Qwen-Image: Text to Image - ComfyUI Workflow

This workflow demonstrates text-to-image generation with Qwen-Image’s 20B MMDiT diffusion transformer inside ComfyUI. It centers on a dedicated Qwen-Image generation node (UUID: e5cfe5ba-2ae0-4bc4-869f-ab2228cb44d3), which loads the Qwen-Image model weights and produces an image directly from your prompt. A MarkdownNote node provides inline guidance within the graph, and a SaveImage node writes the final output to your ComfyUI output directory.

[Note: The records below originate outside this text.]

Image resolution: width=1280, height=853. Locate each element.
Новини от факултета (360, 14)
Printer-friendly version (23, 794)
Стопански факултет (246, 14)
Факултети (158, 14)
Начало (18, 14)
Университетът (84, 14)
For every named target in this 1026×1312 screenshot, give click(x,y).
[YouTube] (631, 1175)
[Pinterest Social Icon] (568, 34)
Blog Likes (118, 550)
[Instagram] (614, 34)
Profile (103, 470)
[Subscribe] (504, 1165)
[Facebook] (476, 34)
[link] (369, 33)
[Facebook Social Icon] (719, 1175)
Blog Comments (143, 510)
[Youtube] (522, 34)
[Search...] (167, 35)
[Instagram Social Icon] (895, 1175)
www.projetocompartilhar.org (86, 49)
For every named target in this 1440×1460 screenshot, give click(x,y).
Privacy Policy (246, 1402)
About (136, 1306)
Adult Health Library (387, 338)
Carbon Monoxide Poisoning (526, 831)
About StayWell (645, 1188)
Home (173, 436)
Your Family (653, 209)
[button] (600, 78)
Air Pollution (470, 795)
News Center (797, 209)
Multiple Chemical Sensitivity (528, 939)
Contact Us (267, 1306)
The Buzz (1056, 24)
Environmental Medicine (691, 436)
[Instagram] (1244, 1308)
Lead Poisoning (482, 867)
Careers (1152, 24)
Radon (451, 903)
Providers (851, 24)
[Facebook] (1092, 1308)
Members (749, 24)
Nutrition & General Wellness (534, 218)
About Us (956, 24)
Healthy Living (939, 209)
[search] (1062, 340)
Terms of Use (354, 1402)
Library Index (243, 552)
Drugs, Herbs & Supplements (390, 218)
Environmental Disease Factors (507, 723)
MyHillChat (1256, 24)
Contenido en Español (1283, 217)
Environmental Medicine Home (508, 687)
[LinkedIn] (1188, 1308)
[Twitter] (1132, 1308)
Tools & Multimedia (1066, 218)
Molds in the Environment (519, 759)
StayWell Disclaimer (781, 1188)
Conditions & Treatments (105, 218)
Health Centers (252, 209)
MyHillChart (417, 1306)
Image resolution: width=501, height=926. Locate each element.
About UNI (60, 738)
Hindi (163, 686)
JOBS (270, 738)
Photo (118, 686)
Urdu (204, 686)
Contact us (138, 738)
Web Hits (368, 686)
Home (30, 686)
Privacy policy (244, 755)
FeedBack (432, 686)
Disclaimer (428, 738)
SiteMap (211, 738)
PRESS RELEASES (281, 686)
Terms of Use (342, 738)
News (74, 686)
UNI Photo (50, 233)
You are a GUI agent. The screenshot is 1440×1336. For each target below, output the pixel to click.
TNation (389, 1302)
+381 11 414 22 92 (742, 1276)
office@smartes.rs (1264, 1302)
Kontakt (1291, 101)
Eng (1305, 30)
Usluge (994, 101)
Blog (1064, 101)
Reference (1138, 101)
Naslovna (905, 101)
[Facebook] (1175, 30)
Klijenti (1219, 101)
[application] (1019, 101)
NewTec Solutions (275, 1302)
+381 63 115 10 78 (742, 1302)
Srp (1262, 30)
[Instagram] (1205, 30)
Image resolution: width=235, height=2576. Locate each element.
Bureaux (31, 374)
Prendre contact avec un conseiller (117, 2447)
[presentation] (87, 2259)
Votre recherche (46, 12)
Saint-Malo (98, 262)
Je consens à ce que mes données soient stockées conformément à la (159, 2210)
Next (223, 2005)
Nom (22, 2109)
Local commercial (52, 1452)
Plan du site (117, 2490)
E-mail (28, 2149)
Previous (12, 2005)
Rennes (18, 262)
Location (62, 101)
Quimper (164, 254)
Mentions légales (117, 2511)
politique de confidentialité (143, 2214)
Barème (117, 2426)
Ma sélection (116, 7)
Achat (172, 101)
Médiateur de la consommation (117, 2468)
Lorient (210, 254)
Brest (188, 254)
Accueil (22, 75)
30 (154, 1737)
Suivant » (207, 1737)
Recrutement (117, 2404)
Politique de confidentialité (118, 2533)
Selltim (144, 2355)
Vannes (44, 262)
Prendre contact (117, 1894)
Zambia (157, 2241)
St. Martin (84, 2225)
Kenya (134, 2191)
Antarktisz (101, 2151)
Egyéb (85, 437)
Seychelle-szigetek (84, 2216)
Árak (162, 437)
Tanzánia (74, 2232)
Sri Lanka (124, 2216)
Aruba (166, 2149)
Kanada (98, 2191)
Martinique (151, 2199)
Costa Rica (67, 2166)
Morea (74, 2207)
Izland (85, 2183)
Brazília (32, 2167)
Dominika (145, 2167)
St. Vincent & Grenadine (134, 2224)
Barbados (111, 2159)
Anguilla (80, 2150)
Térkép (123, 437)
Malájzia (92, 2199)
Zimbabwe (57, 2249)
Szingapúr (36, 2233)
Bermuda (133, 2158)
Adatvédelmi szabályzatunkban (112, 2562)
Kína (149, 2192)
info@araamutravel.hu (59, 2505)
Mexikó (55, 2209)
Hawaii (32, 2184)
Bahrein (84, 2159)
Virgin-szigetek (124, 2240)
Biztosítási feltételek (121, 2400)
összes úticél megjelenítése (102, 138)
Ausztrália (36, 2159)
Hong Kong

Technically, the Qwen-Image node runs the 20B MMDiT model end-to-end, handling prompt conditioning and diffusion steps internally. The official model files are available from the Comfy-Org/Qwen-Image_ComfyUI repositories (Hugging Face or Modelscope). The workflow supports practical presets for aspect ratios and resolutions (e.g., 1328×1328 for 1:1, 1664×928 for 16:9, 928×1664 for 9:16, 1472×1140 for 4:3). On an RTX 4090D 24GB, the FP8 e4m3fn configuration has been observed to complete a first image in roughly 90 seconds and subsequent images faster, depending on settings. Qwen-Image is designed to render multilingual text inside images, making it well-suited for posters, signage, UI mocks, and other graphics where readable text is important.